GOAL:
Count the lines in the records below that contain the string "height", and give only that number.

::::::

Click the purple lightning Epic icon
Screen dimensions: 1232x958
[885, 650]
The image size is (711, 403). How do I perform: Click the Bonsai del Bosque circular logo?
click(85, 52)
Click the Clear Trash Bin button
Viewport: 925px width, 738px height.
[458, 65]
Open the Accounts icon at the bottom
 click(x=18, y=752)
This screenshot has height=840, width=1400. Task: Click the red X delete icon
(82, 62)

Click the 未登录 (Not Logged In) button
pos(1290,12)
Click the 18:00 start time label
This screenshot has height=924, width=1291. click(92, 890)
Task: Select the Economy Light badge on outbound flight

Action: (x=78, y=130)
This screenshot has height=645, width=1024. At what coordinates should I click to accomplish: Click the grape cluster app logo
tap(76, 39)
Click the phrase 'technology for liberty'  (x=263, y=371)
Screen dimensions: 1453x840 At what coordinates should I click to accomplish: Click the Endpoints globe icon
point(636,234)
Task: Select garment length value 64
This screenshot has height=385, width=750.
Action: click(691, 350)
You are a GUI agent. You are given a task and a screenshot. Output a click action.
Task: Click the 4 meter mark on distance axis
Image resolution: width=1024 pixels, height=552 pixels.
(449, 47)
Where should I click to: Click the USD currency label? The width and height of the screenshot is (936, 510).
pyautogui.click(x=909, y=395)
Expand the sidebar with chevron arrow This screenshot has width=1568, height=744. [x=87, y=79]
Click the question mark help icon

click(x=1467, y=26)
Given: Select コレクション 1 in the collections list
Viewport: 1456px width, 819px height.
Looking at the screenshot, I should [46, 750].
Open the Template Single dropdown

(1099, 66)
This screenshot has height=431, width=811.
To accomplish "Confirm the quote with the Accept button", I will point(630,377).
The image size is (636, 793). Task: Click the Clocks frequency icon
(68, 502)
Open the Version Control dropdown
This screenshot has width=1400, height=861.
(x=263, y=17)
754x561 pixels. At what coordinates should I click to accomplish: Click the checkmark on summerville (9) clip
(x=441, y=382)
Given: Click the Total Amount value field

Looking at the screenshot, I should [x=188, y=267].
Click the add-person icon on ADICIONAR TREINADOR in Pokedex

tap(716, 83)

::::::

TASK RESPONSE:
11